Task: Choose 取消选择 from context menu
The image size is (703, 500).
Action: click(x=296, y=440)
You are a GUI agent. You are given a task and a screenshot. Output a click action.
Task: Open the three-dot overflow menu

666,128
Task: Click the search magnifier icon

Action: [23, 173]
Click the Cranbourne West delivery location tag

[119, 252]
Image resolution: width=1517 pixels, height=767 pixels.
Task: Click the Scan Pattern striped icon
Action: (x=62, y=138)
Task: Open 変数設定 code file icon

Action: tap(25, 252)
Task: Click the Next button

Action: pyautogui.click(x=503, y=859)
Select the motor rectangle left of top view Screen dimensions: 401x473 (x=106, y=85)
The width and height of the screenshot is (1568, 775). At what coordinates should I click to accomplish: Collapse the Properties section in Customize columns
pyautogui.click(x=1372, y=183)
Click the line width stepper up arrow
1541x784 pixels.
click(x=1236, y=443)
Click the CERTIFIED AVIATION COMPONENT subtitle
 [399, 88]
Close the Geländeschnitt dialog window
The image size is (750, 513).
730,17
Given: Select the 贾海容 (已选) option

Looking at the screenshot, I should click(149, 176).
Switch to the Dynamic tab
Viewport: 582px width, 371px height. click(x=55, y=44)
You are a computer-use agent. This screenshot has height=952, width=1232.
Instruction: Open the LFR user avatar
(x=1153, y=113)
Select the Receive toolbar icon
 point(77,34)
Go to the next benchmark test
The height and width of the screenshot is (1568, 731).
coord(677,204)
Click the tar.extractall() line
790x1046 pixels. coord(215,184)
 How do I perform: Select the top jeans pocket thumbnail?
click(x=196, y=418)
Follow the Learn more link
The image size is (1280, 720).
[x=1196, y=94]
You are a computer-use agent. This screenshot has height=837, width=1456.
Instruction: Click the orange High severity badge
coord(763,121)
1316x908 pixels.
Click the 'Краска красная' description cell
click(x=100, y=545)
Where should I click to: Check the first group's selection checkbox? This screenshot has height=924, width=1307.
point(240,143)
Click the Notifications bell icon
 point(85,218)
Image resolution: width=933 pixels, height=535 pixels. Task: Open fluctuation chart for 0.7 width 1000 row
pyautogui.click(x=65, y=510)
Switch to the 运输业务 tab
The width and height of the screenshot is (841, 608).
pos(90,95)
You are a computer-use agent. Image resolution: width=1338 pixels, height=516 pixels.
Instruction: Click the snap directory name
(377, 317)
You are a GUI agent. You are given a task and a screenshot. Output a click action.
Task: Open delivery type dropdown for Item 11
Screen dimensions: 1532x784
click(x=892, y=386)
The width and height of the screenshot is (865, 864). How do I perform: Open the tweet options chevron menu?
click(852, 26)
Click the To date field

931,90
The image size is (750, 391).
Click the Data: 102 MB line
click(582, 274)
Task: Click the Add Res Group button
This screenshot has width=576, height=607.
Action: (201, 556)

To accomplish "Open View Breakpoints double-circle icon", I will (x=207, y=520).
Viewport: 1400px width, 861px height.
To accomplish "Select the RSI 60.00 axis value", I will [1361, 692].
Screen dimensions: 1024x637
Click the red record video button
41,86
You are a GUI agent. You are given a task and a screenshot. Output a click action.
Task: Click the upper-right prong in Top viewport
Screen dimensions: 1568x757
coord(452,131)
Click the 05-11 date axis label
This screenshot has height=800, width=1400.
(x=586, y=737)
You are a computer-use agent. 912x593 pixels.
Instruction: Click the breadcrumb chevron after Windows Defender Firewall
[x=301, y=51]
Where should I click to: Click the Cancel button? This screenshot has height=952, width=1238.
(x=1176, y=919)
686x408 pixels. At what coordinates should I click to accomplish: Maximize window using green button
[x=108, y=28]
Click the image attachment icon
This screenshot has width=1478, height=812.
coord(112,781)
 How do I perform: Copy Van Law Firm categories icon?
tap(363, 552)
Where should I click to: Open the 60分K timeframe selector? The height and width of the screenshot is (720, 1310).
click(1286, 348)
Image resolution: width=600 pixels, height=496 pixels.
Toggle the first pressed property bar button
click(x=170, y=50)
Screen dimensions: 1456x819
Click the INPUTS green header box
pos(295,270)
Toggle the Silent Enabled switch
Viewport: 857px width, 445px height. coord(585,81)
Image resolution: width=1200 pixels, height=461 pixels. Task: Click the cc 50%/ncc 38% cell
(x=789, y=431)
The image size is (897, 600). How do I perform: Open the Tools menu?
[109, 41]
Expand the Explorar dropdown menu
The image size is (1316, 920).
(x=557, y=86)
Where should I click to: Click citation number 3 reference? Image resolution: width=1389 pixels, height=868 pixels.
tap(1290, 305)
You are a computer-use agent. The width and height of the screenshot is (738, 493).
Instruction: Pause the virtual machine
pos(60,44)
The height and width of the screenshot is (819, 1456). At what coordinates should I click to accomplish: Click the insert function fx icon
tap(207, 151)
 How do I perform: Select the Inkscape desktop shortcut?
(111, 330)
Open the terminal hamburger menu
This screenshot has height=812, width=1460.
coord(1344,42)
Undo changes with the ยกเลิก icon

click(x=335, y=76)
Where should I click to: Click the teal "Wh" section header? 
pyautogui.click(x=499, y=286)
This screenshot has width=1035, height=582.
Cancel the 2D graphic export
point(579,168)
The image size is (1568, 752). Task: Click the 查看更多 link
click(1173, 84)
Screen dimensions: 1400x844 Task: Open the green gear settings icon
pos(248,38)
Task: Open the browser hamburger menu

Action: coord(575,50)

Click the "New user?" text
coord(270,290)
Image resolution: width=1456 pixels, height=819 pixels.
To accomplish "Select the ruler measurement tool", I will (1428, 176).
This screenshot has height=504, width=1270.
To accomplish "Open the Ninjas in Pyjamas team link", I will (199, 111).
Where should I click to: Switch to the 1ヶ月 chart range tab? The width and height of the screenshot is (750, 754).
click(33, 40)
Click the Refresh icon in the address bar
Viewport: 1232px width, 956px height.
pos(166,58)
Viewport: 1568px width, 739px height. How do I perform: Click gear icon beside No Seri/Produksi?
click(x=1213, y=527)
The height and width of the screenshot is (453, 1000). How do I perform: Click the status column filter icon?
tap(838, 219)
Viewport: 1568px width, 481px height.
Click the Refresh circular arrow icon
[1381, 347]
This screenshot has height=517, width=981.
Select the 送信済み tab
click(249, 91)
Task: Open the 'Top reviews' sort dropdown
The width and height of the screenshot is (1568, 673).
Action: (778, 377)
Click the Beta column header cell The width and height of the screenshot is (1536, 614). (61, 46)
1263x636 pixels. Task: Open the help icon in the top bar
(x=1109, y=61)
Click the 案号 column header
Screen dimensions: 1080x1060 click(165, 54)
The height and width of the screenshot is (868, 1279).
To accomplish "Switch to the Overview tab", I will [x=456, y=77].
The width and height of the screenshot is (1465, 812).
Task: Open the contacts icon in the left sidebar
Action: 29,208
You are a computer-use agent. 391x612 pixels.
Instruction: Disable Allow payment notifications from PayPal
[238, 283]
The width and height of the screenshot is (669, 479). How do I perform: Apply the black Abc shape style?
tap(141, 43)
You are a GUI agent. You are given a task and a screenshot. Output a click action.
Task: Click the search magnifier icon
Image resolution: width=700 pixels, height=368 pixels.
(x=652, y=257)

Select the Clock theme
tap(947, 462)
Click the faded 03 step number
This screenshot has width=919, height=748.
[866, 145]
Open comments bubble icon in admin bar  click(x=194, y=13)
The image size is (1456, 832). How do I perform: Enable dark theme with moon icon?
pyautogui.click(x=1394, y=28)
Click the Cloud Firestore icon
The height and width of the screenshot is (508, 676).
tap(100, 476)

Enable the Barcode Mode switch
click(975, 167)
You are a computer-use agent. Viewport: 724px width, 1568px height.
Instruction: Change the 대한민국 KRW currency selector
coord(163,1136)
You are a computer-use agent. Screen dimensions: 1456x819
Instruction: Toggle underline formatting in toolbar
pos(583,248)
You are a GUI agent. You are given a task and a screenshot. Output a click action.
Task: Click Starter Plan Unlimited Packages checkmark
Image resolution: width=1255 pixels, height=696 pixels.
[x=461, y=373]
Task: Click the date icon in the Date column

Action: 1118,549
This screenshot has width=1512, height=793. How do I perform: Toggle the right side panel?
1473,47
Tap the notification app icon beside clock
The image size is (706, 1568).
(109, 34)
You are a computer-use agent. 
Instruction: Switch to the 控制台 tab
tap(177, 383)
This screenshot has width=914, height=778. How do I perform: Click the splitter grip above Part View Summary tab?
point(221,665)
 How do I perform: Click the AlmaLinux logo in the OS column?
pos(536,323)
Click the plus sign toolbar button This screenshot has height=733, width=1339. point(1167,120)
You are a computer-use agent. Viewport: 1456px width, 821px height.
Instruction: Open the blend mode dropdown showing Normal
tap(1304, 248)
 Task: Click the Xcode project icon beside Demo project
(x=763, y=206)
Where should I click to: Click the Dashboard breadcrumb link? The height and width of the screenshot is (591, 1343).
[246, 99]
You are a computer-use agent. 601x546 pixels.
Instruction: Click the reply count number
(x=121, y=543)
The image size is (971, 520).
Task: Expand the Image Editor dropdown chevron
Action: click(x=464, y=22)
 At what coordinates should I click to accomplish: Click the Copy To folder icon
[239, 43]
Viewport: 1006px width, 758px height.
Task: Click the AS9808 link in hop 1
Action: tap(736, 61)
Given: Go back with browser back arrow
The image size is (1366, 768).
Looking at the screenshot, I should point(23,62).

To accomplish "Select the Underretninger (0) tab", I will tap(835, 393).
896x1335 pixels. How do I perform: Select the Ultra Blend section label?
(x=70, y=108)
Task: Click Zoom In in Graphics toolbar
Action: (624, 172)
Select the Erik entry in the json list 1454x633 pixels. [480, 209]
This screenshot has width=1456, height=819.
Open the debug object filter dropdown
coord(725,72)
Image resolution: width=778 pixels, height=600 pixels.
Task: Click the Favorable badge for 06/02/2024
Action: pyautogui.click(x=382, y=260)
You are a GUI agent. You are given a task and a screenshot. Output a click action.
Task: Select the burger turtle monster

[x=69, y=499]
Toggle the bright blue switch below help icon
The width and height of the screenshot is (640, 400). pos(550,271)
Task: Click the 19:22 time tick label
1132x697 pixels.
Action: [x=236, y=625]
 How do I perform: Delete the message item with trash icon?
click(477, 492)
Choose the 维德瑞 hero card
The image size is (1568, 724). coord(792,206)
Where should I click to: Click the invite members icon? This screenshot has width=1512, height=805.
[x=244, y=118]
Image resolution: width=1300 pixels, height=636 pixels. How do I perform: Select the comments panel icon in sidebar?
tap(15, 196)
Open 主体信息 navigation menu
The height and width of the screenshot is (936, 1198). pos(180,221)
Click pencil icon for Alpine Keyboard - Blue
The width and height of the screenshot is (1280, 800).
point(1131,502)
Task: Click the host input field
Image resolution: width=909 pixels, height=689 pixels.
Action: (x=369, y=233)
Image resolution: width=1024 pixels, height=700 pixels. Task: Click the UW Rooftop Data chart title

● ● ●

Exercise requirements:
Can you render everything from the start of the material down to and including the line containing "Action: (x=62, y=138)" as a JSON list of strings, one string per line, with blank lines left out?

Answer:
[
  "Task: Choose 取消选择 from context menu",
  "The image size is (703, 500).",
  "Action: click(x=296, y=440)",
  "You are a GUI agent. You are given a task and a screenshot. Output a click action.",
  "Task: Open the three-dot overflow menu",
  "666,128",
  "Task: Click the search magnifier icon",
  "Action: [23, 173]",
  "Click the Cranbourne West delivery location tag",
  "[119, 252]",
  "Image resolution: width=1517 pixels, height=767 pixels.",
  "Task: Click the Scan Pattern striped icon",
  "Action: (x=62, y=138)"
]